Wednesday, 4 January 2012

Santa Cruz to Samaipata

Tomorrow will mark a week exactly that we have been in Bolivia, although it feels like it's been twice that. Since we arrived last Thursday, we have been to Santa Cruz, then to Samaipata, back to Santa Cruz and then to La Paz. And it's been amazing so far. Ups and downs, of course, but overall, it has been an incredible experience.

I'll jump right into it and will try not to be too long-winded (which, as you know, is super hard for me...).

From Santa Cruz, we took a shared taxi up into the mountains to Samaipata, which is a small village about 2 and a half hours from Santa Cruz.

We shared the taxi with two Bolivian men and one random kid who didn't seem to belong to anyone and sat on the arm rest between the driver and the front passenger. The cab ride was our first real taste of the terrifying transportation we will face on the trip. The road was narrow and curvy, and abruptly turned to gravel at some parts. The driver had apparently been taught to deal with the gravel bits by accelerating like a maniac on them. The road was lined with memorial crosses, ambling donkeys, stray dogs (they are EVERYWHERE here) and cows.

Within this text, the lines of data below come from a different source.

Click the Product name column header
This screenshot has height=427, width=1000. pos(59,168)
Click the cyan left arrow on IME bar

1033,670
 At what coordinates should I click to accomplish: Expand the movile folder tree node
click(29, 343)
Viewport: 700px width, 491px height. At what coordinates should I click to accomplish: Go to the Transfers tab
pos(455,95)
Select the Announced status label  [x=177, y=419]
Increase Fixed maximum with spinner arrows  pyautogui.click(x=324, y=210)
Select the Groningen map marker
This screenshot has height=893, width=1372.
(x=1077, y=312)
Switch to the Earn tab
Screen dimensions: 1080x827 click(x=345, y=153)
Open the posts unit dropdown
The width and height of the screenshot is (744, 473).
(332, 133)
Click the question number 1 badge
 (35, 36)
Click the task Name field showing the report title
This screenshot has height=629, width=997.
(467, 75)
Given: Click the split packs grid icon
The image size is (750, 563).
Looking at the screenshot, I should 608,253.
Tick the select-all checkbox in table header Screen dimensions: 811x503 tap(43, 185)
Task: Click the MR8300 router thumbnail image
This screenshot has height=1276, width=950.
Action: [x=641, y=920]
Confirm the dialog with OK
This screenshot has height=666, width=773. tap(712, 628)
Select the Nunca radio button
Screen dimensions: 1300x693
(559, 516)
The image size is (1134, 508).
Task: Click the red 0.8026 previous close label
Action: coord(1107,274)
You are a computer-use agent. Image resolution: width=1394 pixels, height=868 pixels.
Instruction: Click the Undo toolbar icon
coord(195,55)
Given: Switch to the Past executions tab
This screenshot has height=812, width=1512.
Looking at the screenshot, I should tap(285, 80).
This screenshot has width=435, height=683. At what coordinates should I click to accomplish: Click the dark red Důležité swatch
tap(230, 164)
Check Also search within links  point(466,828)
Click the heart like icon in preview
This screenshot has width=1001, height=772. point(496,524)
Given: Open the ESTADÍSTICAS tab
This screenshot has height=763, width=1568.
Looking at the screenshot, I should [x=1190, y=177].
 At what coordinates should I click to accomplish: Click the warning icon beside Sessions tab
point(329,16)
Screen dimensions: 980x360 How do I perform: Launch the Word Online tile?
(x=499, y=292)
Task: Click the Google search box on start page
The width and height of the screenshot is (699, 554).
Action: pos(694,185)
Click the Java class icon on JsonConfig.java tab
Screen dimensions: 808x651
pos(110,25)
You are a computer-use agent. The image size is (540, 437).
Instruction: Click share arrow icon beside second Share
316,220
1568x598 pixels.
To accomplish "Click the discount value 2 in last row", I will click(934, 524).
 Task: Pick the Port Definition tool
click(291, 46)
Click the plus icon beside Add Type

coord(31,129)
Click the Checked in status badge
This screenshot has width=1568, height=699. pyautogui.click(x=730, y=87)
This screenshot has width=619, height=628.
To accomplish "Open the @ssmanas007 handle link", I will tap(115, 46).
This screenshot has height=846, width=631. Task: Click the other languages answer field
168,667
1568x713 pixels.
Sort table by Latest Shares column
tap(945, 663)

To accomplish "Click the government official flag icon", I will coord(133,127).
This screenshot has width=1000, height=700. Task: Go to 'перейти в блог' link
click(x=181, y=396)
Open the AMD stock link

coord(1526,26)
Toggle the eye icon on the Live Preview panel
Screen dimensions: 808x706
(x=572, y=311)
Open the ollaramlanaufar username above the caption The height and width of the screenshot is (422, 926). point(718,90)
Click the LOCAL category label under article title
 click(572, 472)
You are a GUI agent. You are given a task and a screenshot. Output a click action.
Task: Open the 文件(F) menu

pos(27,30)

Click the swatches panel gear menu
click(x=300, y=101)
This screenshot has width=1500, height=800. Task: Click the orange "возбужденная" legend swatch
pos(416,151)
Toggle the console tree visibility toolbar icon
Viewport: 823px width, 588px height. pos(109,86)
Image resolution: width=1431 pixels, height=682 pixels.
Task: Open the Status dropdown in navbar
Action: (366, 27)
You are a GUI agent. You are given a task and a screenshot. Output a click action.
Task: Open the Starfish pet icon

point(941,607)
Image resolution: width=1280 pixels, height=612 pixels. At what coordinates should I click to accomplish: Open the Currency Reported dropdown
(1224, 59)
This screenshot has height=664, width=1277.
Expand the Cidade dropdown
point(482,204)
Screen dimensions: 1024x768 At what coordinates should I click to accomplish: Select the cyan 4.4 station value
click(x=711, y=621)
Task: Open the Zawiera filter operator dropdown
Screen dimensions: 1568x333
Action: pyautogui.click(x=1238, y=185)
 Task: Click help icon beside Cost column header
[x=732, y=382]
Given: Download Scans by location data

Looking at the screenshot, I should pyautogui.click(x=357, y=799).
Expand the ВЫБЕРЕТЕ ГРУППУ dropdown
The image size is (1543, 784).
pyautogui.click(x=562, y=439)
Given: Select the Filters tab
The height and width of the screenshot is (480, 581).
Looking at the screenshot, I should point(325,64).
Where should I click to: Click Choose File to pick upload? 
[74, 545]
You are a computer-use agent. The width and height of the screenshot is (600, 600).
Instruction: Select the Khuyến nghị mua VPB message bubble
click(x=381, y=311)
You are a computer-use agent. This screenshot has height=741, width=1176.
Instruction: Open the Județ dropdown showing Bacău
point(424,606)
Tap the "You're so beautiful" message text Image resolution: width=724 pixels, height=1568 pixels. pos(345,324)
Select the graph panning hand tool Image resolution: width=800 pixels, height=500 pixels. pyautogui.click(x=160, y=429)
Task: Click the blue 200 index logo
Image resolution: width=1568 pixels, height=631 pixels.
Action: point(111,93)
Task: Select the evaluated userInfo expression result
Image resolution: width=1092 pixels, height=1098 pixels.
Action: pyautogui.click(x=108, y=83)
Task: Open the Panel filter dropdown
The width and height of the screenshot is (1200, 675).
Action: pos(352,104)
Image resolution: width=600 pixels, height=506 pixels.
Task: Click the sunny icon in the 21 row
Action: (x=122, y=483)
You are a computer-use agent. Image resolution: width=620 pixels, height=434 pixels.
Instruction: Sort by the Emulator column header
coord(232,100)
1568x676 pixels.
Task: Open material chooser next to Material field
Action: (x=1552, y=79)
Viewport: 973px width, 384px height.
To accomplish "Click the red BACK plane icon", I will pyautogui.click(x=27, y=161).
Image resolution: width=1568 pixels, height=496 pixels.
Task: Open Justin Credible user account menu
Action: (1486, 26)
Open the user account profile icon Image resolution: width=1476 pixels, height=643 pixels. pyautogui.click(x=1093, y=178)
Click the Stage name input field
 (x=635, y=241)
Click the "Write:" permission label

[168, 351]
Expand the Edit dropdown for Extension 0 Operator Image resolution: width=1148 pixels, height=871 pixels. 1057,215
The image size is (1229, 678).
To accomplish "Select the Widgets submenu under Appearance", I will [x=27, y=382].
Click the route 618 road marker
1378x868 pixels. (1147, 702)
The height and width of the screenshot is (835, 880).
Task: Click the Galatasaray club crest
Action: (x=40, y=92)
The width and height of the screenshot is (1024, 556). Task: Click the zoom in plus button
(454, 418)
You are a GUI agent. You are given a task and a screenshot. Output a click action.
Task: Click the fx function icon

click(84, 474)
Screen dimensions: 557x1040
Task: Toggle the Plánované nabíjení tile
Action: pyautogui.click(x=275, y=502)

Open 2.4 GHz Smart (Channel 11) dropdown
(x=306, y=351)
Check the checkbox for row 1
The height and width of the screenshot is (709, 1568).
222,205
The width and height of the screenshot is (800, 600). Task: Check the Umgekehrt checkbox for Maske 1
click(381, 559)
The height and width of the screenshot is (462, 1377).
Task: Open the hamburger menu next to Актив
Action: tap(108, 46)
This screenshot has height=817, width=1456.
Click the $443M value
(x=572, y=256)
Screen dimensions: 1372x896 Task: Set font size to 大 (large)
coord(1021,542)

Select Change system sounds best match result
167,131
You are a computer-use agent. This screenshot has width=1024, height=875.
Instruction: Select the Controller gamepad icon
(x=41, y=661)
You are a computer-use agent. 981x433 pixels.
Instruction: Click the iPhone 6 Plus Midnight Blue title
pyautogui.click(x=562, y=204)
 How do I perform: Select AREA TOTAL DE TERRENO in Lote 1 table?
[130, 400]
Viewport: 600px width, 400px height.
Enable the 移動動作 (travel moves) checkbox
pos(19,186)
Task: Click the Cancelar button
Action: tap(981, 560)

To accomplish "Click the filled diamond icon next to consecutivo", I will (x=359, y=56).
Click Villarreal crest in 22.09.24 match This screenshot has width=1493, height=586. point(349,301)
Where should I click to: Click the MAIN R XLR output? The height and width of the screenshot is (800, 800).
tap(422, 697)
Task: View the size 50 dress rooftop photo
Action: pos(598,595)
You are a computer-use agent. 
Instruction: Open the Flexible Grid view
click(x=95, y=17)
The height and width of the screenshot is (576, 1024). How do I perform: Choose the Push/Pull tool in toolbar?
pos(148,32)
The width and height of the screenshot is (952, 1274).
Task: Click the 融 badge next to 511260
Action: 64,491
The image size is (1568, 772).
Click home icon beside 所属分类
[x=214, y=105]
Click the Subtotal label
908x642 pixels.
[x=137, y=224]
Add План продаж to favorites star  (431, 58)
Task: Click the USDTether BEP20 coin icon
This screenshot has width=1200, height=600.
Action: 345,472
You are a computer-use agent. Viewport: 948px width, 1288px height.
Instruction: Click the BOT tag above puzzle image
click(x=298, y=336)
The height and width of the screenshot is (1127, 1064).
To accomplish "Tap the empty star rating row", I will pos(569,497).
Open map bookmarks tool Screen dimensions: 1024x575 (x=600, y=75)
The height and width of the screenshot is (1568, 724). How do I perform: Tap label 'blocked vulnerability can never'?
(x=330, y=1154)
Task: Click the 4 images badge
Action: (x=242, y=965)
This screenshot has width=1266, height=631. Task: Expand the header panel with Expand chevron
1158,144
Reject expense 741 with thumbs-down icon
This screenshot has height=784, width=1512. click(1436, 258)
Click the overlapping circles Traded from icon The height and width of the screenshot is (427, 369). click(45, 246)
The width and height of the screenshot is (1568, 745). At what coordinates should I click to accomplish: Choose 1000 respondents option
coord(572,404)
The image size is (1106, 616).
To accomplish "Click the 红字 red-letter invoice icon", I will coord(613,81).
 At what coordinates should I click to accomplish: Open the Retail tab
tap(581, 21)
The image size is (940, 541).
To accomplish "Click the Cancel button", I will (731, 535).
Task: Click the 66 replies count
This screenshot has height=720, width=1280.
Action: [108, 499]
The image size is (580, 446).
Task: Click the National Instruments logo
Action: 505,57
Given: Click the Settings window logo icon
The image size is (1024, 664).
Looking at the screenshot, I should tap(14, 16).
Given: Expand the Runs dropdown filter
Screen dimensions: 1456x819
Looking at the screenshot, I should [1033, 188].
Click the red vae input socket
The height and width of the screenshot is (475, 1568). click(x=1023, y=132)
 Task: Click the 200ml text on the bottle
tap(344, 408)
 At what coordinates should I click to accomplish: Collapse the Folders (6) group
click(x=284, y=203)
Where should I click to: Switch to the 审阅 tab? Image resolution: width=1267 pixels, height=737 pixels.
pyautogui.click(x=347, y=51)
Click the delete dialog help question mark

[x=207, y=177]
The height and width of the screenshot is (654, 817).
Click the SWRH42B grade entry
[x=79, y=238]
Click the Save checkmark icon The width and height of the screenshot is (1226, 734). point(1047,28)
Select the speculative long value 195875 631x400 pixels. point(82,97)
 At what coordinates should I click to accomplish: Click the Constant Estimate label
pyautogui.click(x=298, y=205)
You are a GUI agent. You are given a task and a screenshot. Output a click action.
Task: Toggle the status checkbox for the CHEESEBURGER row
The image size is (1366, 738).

Our driver wasn't the only insane one on the road and as a result of other crazies trying to pass slower (read, sane) vehicles, we nearly had a head on collision three times. By the end of the trip, I was covering my eyes in fear. Even Vincent was scared:

While Samaipata is at 1600m altitude, it is still quite tropical and the weather was gorgeous, barring a few afternoon showers. In Samaipata, we stayed in a wonderful B&B called Posada del Sol, where we had stunning views from our balcony, a gorgeous garden to lounge in and incredible food. It was paradise. We, however, were nowhere near classy enough for the place. To give you an idea of our low-class backpacker style, here's us with our makeshift wine glasses on our balcony:

While we were in Samaipata, we explored the village, which had a cute little market.

We also did a lot of walking and went on two pretty serious hikes. The first was to some pre-Incan ruins about 5 miles from the village. The walk going there was beautiful and the ruins were really interesting.

However, while we were at the ruins, the heavens opened up and torrential rains started pouring down. We first took shelter under a viewing platform but when we realized that the rain wasn't giving up any time soon,  we just bit the bullet and finished the tour, getting soaked in the process:

Being wet didn't bother us too much, however neither of us were keen on walking back the 5 miles down to the village in wet shoes. We had the brilliant (not at all) idea of  hitching a ride with a micro bus that was leaving the ruins. While that saved us the walk, we quickly realized how unsafe it was. The road we walked up to the ruins was a beautiful, steep, winding dirt road that was a gorgeous red clay color. On the way down, however, it had been transformed by the rain into a slippery, rutted, washed out death trap. The bus slid on the mud going down and I was terrified that we would slide right off the road, down the cliff. While it was a horrible experience, it taught us the important lesson that bad roads are not to be messed with, and we'll keep that in mind for future adventures.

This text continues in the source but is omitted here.